WORK INSTRUCTION -
Each record below needs to be set down again exactly.

EXCERPTED RECORDS -
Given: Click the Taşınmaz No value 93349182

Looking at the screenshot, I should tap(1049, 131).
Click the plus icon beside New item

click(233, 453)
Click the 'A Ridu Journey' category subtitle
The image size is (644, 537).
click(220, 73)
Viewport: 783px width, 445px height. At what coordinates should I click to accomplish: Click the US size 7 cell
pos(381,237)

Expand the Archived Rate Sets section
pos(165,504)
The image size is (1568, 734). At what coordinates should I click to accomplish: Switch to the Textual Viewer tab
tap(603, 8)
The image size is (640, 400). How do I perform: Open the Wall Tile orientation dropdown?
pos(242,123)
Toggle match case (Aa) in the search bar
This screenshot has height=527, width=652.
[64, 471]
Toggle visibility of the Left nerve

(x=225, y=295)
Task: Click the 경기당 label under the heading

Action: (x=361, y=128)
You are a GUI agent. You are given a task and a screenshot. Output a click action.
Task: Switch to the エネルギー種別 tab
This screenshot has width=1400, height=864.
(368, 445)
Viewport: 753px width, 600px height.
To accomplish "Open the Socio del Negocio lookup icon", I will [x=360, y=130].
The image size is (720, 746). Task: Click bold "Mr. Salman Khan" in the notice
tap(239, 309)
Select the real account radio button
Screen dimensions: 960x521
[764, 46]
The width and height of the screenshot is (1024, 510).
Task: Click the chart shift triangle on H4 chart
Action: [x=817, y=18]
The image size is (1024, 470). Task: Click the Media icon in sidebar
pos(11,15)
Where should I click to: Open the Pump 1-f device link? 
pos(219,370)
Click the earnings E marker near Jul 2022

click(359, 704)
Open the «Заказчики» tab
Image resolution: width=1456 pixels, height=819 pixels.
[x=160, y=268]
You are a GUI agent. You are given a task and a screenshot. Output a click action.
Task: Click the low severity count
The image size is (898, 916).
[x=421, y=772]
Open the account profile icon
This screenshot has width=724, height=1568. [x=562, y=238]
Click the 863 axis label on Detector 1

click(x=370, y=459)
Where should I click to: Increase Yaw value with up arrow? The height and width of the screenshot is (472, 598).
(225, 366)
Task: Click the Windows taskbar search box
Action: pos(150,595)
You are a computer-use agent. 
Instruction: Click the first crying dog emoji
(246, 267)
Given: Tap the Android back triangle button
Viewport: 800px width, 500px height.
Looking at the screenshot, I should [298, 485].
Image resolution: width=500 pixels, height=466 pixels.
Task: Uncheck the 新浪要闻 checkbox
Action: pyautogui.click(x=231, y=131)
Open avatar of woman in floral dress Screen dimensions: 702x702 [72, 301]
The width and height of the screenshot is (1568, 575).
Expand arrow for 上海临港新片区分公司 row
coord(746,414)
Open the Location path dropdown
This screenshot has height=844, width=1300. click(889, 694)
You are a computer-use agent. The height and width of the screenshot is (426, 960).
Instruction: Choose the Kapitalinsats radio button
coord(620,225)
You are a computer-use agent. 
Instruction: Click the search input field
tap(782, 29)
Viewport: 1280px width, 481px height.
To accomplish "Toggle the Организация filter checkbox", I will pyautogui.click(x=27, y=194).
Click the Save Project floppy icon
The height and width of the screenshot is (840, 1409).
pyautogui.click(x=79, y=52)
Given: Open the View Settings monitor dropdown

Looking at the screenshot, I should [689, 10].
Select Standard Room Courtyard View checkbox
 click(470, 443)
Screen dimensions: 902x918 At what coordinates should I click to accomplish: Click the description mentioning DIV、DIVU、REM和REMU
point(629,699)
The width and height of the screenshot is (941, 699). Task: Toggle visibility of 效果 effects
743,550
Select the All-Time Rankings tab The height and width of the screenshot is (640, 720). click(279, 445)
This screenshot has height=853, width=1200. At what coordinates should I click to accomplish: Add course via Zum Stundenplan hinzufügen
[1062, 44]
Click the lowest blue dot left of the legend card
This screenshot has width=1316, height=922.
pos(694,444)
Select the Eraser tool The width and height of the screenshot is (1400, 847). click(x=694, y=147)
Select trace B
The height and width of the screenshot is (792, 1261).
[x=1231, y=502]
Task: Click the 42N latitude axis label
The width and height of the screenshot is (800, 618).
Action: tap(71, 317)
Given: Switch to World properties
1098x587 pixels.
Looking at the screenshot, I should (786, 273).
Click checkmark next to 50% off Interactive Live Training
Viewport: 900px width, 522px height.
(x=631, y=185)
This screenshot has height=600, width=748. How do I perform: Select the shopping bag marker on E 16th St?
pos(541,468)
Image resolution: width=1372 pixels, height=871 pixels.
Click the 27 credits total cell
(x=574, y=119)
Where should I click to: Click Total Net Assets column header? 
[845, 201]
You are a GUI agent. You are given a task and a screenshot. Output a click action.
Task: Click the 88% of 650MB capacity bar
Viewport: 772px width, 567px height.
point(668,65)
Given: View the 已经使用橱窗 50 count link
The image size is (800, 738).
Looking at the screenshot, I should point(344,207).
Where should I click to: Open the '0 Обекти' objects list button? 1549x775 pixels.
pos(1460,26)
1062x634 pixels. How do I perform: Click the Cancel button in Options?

ANSWER BOX -
Given: Click the Taşınmaz No value 93349182

Looking at the screenshot, I should tap(1049, 131).
Click the plus icon beside New item

click(233, 453)
Click the 'A Ridu Journey' category subtitle
The image size is (644, 537).
click(220, 73)
Viewport: 783px width, 445px height. At what coordinates should I click to accomplish: Click the US size 7 cell
pos(381,237)

Expand the Archived Rate Sets section
pos(165,504)
The image size is (1568, 734). At what coordinates should I click to accomplish: Switch to the Textual Viewer tab
tap(603, 8)
The image size is (640, 400). How do I perform: Open the Wall Tile orientation dropdown?
pos(242,123)
Toggle match case (Aa) in the search bar
This screenshot has height=527, width=652.
[64, 471]
Toggle visibility of the Left nerve

(x=225, y=295)
Task: Click the 경기당 label under the heading

Action: (x=361, y=128)
You are a GUI agent. You are given a task and a screenshot. Output a click action.
Task: Switch to the エネルギー種別 tab
This screenshot has width=1400, height=864.
(368, 445)
Viewport: 753px width, 600px height.
To accomplish "Open the Socio del Negocio lookup icon", I will [x=360, y=130].
The image size is (720, 746). Task: Click bold "Mr. Salman Khan" in the notice
tap(239, 309)
Select the real account radio button
Screen dimensions: 960x521
[764, 46]
The width and height of the screenshot is (1024, 510).
Task: Click the chart shift triangle on H4 chart
Action: [x=817, y=18]
The image size is (1024, 470). Task: Click the Media icon in sidebar
pos(11,15)
Where should I click to: Open the Pump 1-f device link? 
pos(219,370)
Click the earnings E marker near Jul 2022

click(359, 704)
Open the «Заказчики» tab
Image resolution: width=1456 pixels, height=819 pixels.
[x=160, y=268]
You are a GUI agent. You are given a task and a screenshot. Output a click action.
Task: Click the low severity count
The image size is (898, 916).
[x=421, y=772]
Open the account profile icon
This screenshot has width=724, height=1568. [x=562, y=238]
Click the 863 axis label on Detector 1

click(x=370, y=459)
Where should I click to: Increase Yaw value with up arrow? The height and width of the screenshot is (472, 598).
(225, 366)
Task: Click the Windows taskbar search box
Action: pos(150,595)
You are a computer-use agent. 
Instruction: Click the first crying dog emoji
(246, 267)
Given: Tap the Android back triangle button
Viewport: 800px width, 500px height.
Looking at the screenshot, I should [298, 485].
Image resolution: width=500 pixels, height=466 pixels.
Task: Uncheck the 新浪要闻 checkbox
Action: pyautogui.click(x=231, y=131)
Open avatar of woman in floral dress Screen dimensions: 702x702 [72, 301]
The width and height of the screenshot is (1568, 575).
Expand arrow for 上海临港新片区分公司 row
coord(746,414)
Open the Location path dropdown
This screenshot has height=844, width=1300. click(889, 694)
You are a computer-use agent. The height and width of the screenshot is (426, 960).
Instruction: Choose the Kapitalinsats radio button
coord(620,225)
You are a computer-use agent. 
Instruction: Click the search input field
tap(782, 29)
Viewport: 1280px width, 481px height.
To accomplish "Toggle the Организация filter checkbox", I will pyautogui.click(x=27, y=194).
Click the Save Project floppy icon
The height and width of the screenshot is (840, 1409).
pyautogui.click(x=79, y=52)
Given: Open the View Settings monitor dropdown

Looking at the screenshot, I should [689, 10].
Select Standard Room Courtyard View checkbox
 click(470, 443)
Screen dimensions: 902x918 At what coordinates should I click to accomplish: Click the description mentioning DIV、DIVU、REM和REMU
point(629,699)
The width and height of the screenshot is (941, 699). Task: Toggle visibility of 效果 effects
743,550
Select the All-Time Rankings tab The height and width of the screenshot is (640, 720). click(279, 445)
This screenshot has height=853, width=1200. At what coordinates should I click to accomplish: Add course via Zum Stundenplan hinzufügen
[1062, 44]
Click the lowest blue dot left of the legend card
This screenshot has width=1316, height=922.
pos(694,444)
Select the Eraser tool The width and height of the screenshot is (1400, 847). click(x=694, y=147)
Select trace B
The height and width of the screenshot is (792, 1261).
[x=1231, y=502]
Task: Click the 42N latitude axis label
The width and height of the screenshot is (800, 618).
Action: tap(71, 317)
Given: Switch to World properties
1098x587 pixels.
Looking at the screenshot, I should (786, 273).
Click checkmark next to 50% off Interactive Live Training
Viewport: 900px width, 522px height.
(x=631, y=185)
This screenshot has height=600, width=748. How do I perform: Select the shopping bag marker on E 16th St?
pos(541,468)
Image resolution: width=1372 pixels, height=871 pixels.
Click the 27 credits total cell
(x=574, y=119)
Where should I click to: Click Total Net Assets column header? 
[845, 201]
You are a GUI agent. You are given a task and a screenshot. Output a click action.
Task: Click the 88% of 650MB capacity bar
Viewport: 772px width, 567px height.
point(668,65)
Given: View the 已经使用橱窗 50 count link
The image size is (800, 738).
Looking at the screenshot, I should point(344,207).
Where should I click to: Open the '0 Обекти' objects list button? 1549x775 pixels.
pos(1460,26)
1062x634 pixels. How do I perform: Click the Cancel button in Options?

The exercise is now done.